Back in the days where sideboards were listed on the website, sideboards were 10 cards… I don’t actually remember where that number came from. For simplicity’s and consistency’s sake though, 15 cards is the right number. If you’re playing a game where silver bullets are allowed and needed, that gives you 3-5 cards in each of 3-5 categories, which (assuming you have 3 opponents and a few maindeck answers each) increases the chances of someone having an answer in the opening turns to a reasonable 80%+ range.
Unlike other formats , you still have to sideboard out one card for each card you bring in. Commander has a maximum deck size as well as a minimum.
4) If I’ve got a sideboard, do wishes work?
Wishes (cards which bring other cards into the game from outside) are an interesting piece of templating technology which first arose in Odyssey block… and with the rising popularity of 1-game matches for Standard (thank to Arena) they’re seeing a surge of popularity in newer sets. Unfortunately, they come with all the same caveats that sideboards do… they drastically lower the cost for feel-bad silver bullets. That’s part of why the RC doesn’t want to see wishes in Commander, and it raises the question of whether Wishboards should be a thing in games with sideboards.
Given the time restrictions on competitive games, my inclination is that wishes are probably too slow… but I’ve leery of how burning wish was so powerful in Vintage, usually fetching Yawgmoth’s Will to end the game. Wishes, like Tutors, get around the singleton nature of Commander… and tutors factor quite heavily into cEDH games. Wishes are generally more expensive than the (best) tutors. I would probably not allow opponents to play with wishes even if we were sideboarding, but YMMV and I’m really not knowledgeable enough to decide without more testing.
5) Can we use sideboards for casual/mid-power games?
[Keeping in mind that this is still a variant, and requires permission from every opponent before it applies]

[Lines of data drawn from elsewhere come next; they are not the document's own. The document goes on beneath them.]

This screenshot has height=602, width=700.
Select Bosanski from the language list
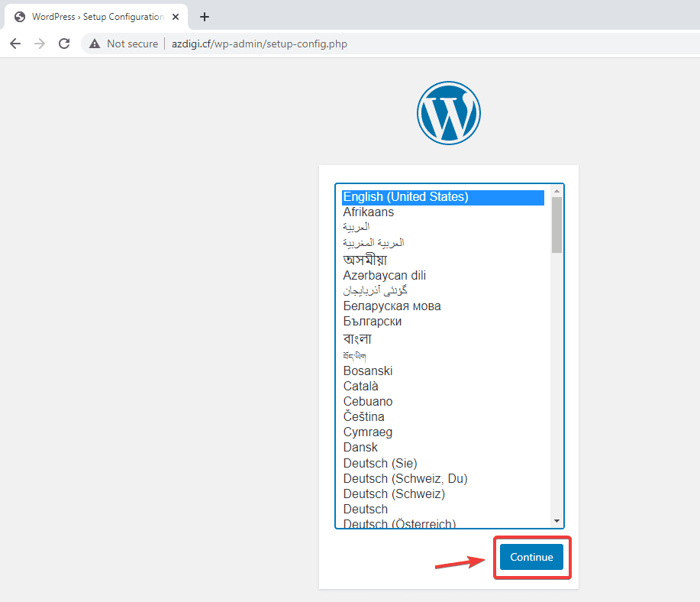pos(368,371)
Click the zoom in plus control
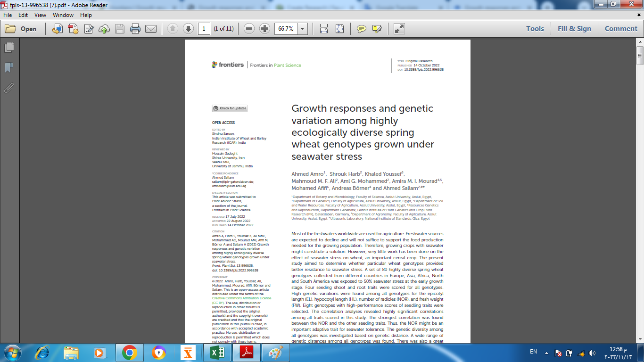The image size is (644, 362). click(x=264, y=28)
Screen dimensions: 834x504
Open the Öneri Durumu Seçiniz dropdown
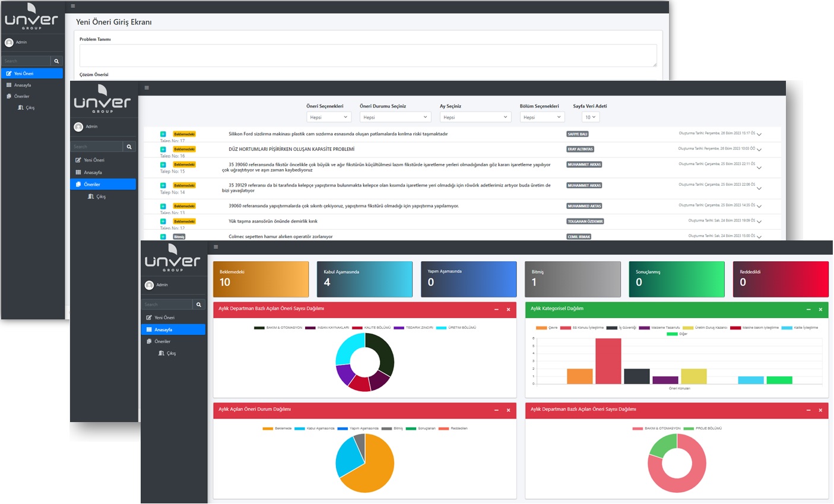395,117
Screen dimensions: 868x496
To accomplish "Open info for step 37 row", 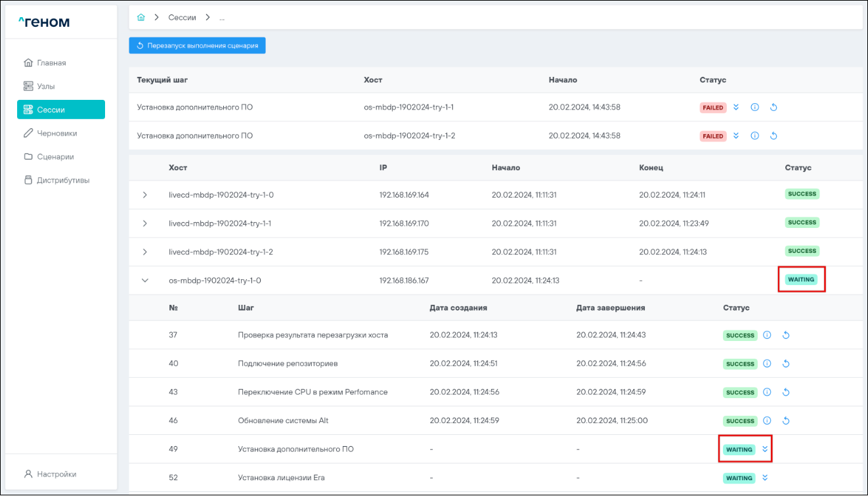I will pyautogui.click(x=767, y=335).
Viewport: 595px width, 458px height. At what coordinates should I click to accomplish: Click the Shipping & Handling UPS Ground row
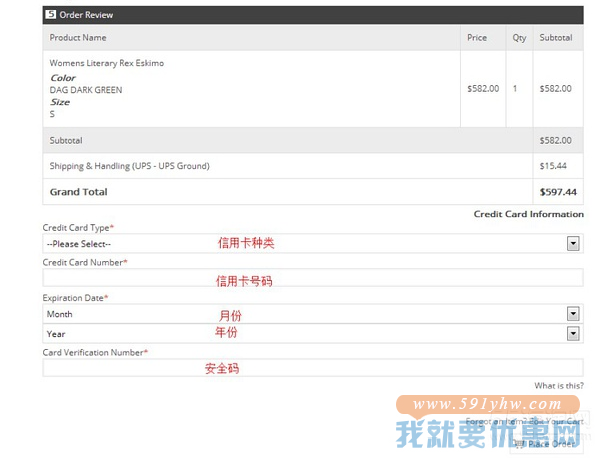(x=313, y=166)
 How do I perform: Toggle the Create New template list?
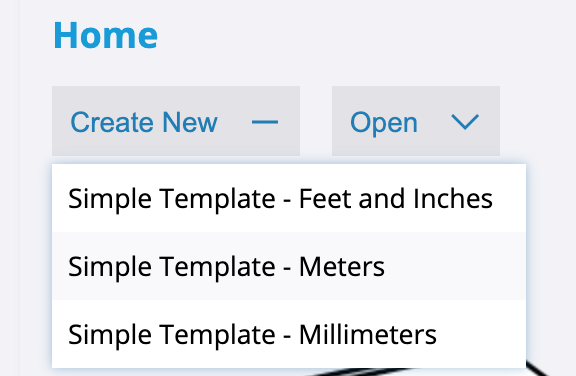click(176, 121)
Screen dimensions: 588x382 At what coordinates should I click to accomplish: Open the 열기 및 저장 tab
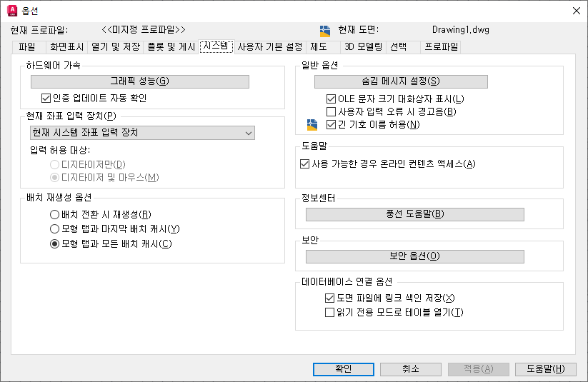pos(116,47)
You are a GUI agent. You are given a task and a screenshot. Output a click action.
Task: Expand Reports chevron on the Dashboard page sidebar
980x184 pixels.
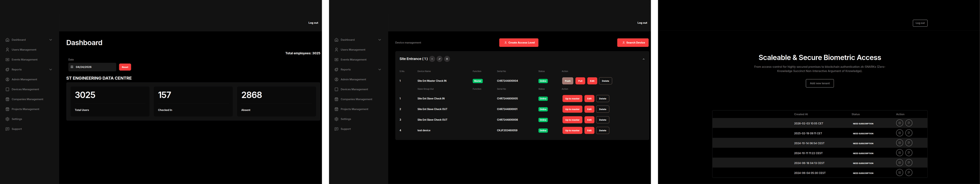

Contrary to everything I’ve said above, yes you can… but everyone (starting with you) needs to obey the same kind of social contract which makes Commander work in the first place. Use your sideboard to make the game more interesting for everyone… and that means starting with a conversation about what they find intersting. Include answers which slow your opponents down, but don’t shut them out.
Better yet, bring in answers which capitalize on opponent’s predictability, and use them to do interesting things. If you tell them you’re doing so, it will have the collateral benefit of encouraging them to be less predictable!
Footnotes
[1] Granted, one of the advantages of a multiplayer is that you can be saved by other players in a sort of diplomacy/prisoner’s dilemma way. Unfortunately, it’s a tragedy of the uncommons… the person who spends a resource to stop a threat rarely comes out ahead of the other opponents who didn’t. (Again, that’s why Draining Whelk and the like are popular, because answers which put you ahead avoid this trap). Worse, the multiplayer nature can also become a race to the bottom… relying on other players to break up combos or Path to Exile an early monster means you can put more threats in your own deck.
[2] Unfortunately, there really aren’t a lot of good answers to land ramp, short of Armageddon effects which reset everyone back to square zero and make the ensuing game much less interactive. There are a few, but it’s one of the things we hope to see more of from future magic sets.
[3] As it turns out, real broadsword fighting between experts actually involves a lot of counterplay and is extremely skill-testing. The difference is that broadsword matches between casual competitors is at least interesting… fencing between amateurs is boring for everyone.
[4] They can also play more relevant answers… again, there’s nothing wrong with playing control decks if that’s what everyone wants. But at least there’s more room to think.
[5] I’m not convinced such a thing exists, but grant me the rhetorical device :).